La vida me ha hecho un regalo. Me ha dado palabras de otros, escritas en transparentes hojas de papel.

Me dejo sorprender y tocar por ellas...

"Deja ya esa salmodia, ese canturreo, ese pasar y repasar rosarios ¿A quién adoras en ese oscuro rincón solitario del templo cerrado?. Abre tus ojos y ve que tu Dios no está ante tí. Dios está donde el labrador cava la tierra dura, donde el picapedrero pica la piedra, está con ellos en el sol y en la lluvia, lleno de polvo el vestido. ¡Quítate ese manto sagrado y baja con tu Dios a ese terruño polvoriento! ¿Libertad? ¿Dónde quieres encontrar libertad? ¿No se ha atado él mismo lleno de alegría a la creación? ¡Sí, él está atado a todos nosotros para siempre! Sal de tus éxtasis, déjate ya de flores y de incienso! ¿Qué importa que tus ropas se manchen o se andrajen? ¡Ve a su encuentro, ponte a su lado y trabaja, y que sude tu frente! (Rabindranath Tagore, La Ofrenda lírica, XI).

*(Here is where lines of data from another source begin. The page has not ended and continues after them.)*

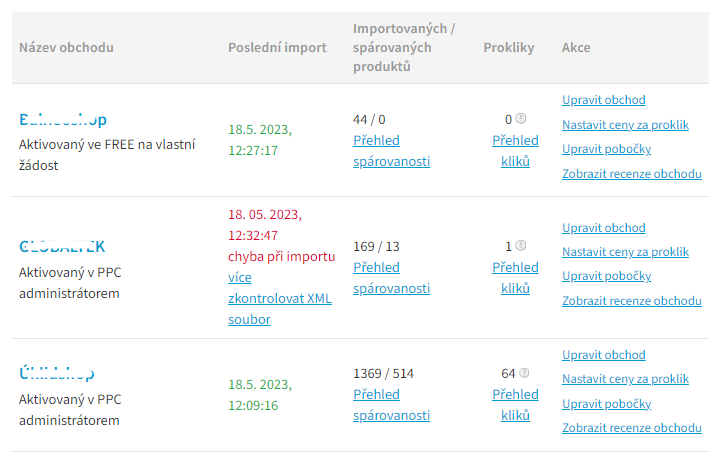
Task: Click help icon beside the 1 click count
Action: [x=521, y=246]
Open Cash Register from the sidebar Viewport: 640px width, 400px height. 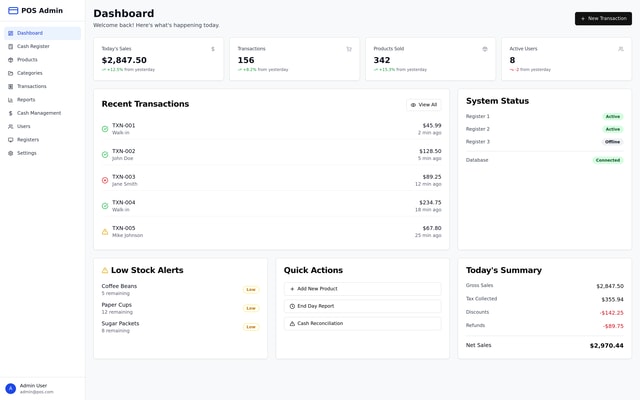pyautogui.click(x=33, y=46)
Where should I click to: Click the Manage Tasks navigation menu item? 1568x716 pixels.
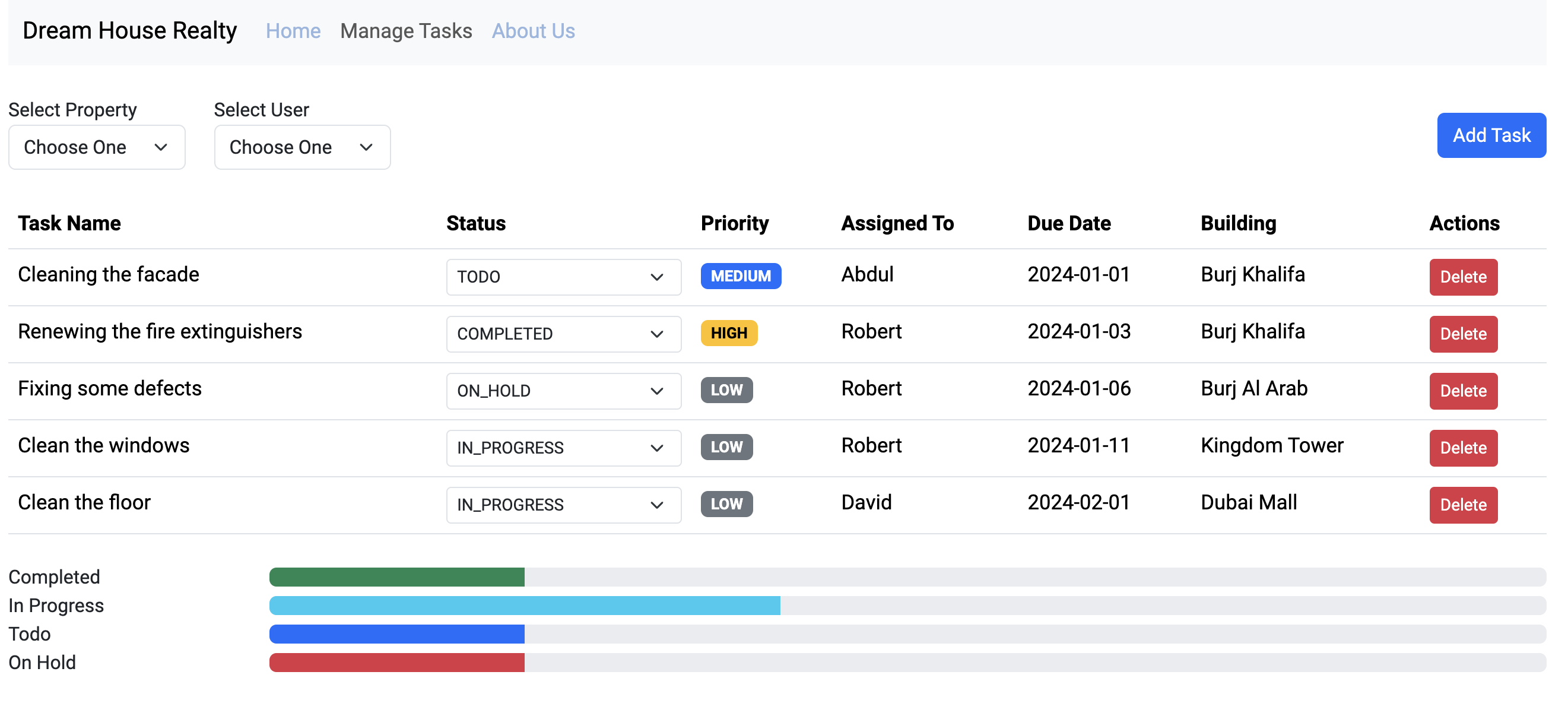pos(406,30)
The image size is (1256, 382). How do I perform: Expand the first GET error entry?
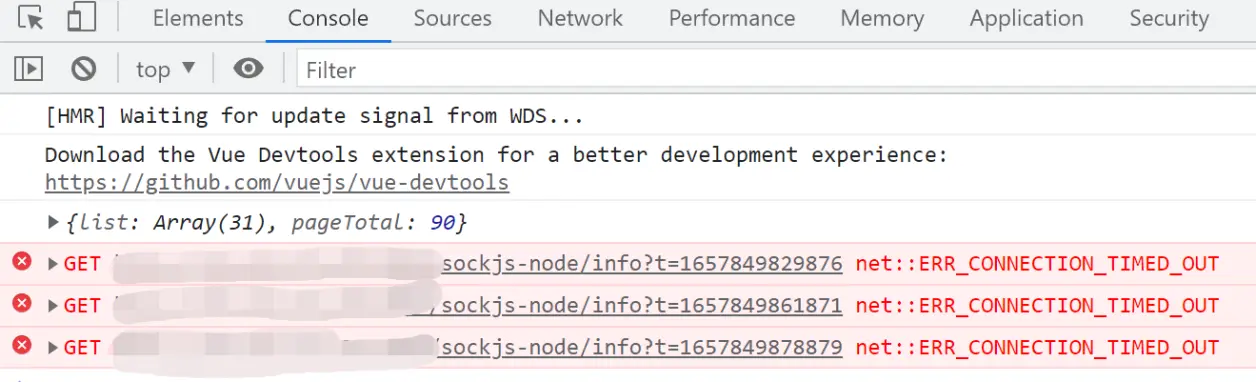point(54,264)
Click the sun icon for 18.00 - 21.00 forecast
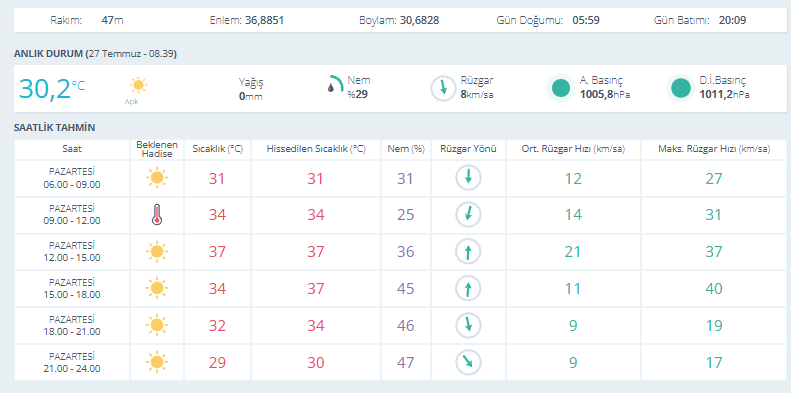791x393 pixels. (157, 325)

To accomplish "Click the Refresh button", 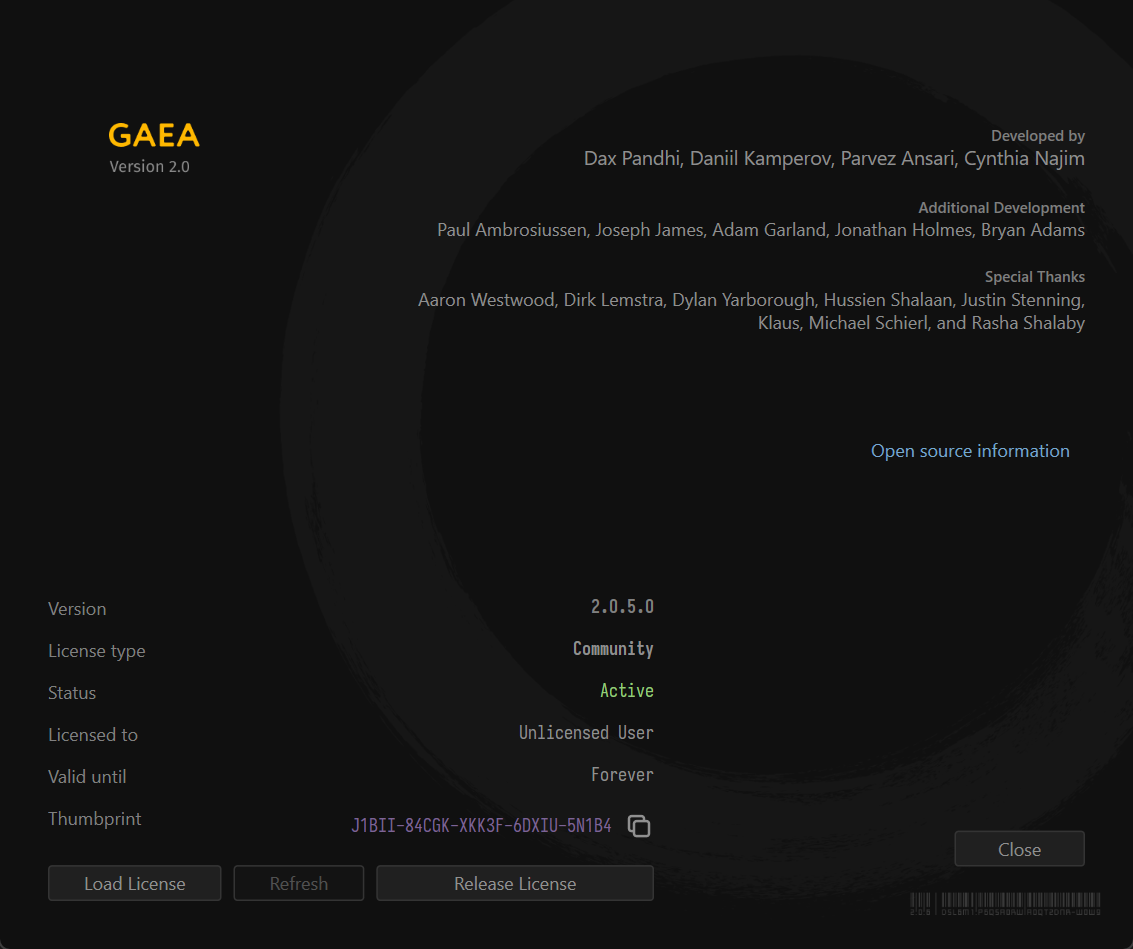I will (x=298, y=884).
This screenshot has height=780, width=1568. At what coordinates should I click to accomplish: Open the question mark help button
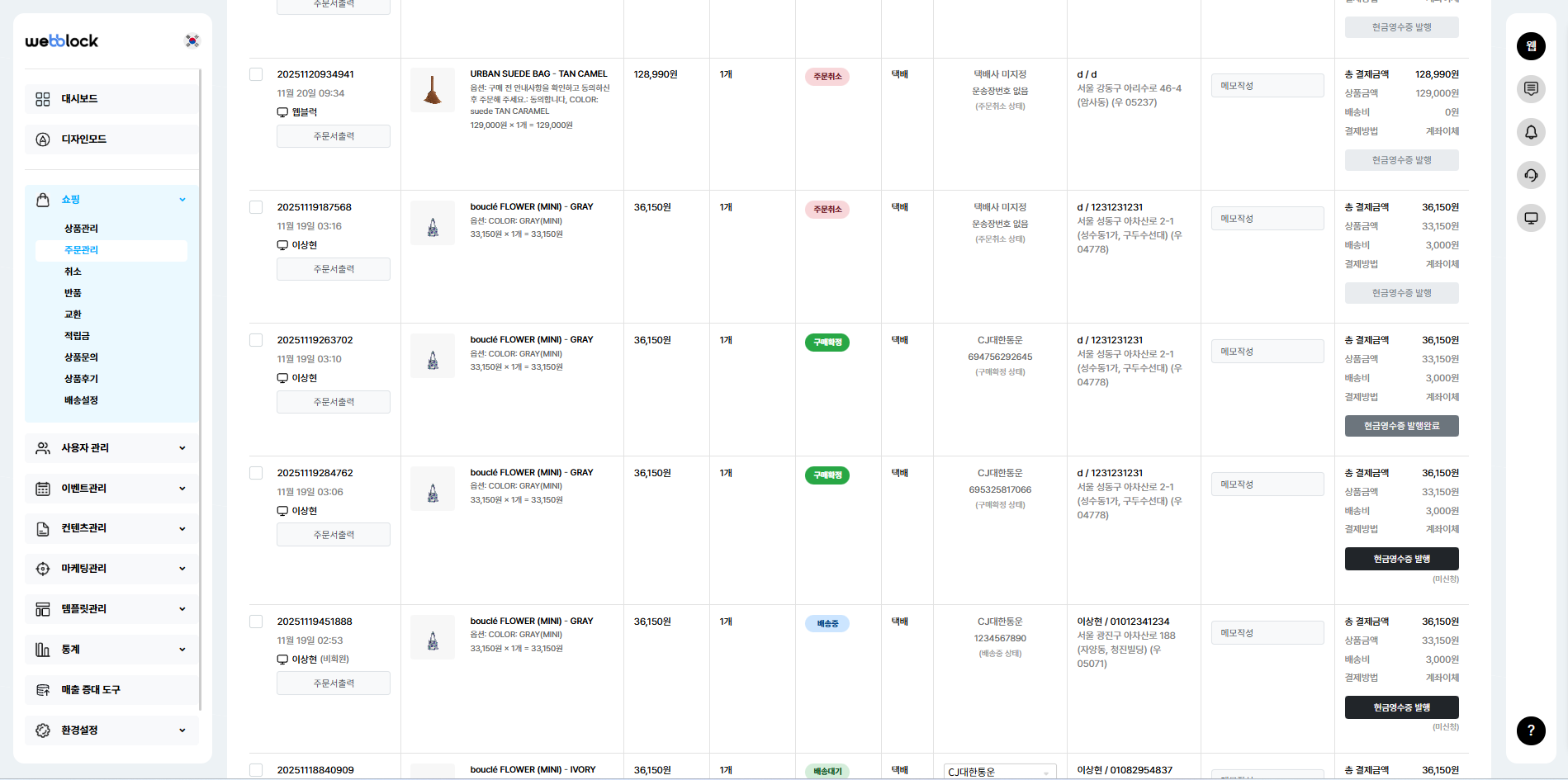click(x=1531, y=730)
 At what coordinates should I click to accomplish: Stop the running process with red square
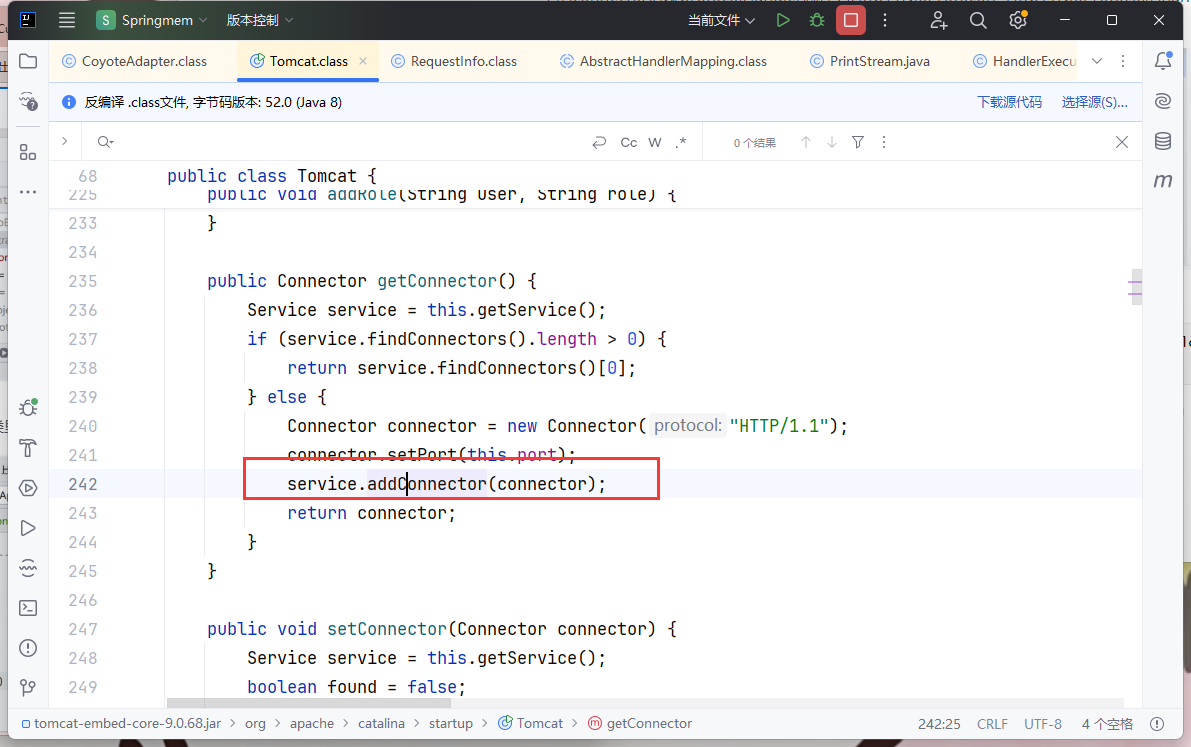click(x=851, y=20)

¡Y me llevan más allá del pensamiento!. Me transportan al recuerdo de mí. Yo en la más absoluta soledad y silencio. Mis aislamientos, mis retiros del mundo, entregada a la meditación y a la búsqueda de silencio interior. Oscuridad y soledad. Me recuerdan, también, el olvido, la separación que, en nombre de la unión con el uno (Dios), hago del otro (el Mundo, el Prójimo). Me traen el sabor de la aridez de la práctica y de la mentira que a veces encierra.

Mis ojos se empañan, se inundan de lágrimas y cuando ya es imposible contenerlas, entonces resbalan por mis mejillas. El llanto limpia mi corazón. Lo calienta trayendo a mi memoria la humanidad de la que formo parte. Recuerda que la mirada del otro es su alimento, que con la palabra del otro él existe.

La existencia del otro hace que no me olvide de la mía. Y así, en un constante movimiento de ir y venir de mi a ti y de ti a mi, vivo la vida y la vida me vive a mí.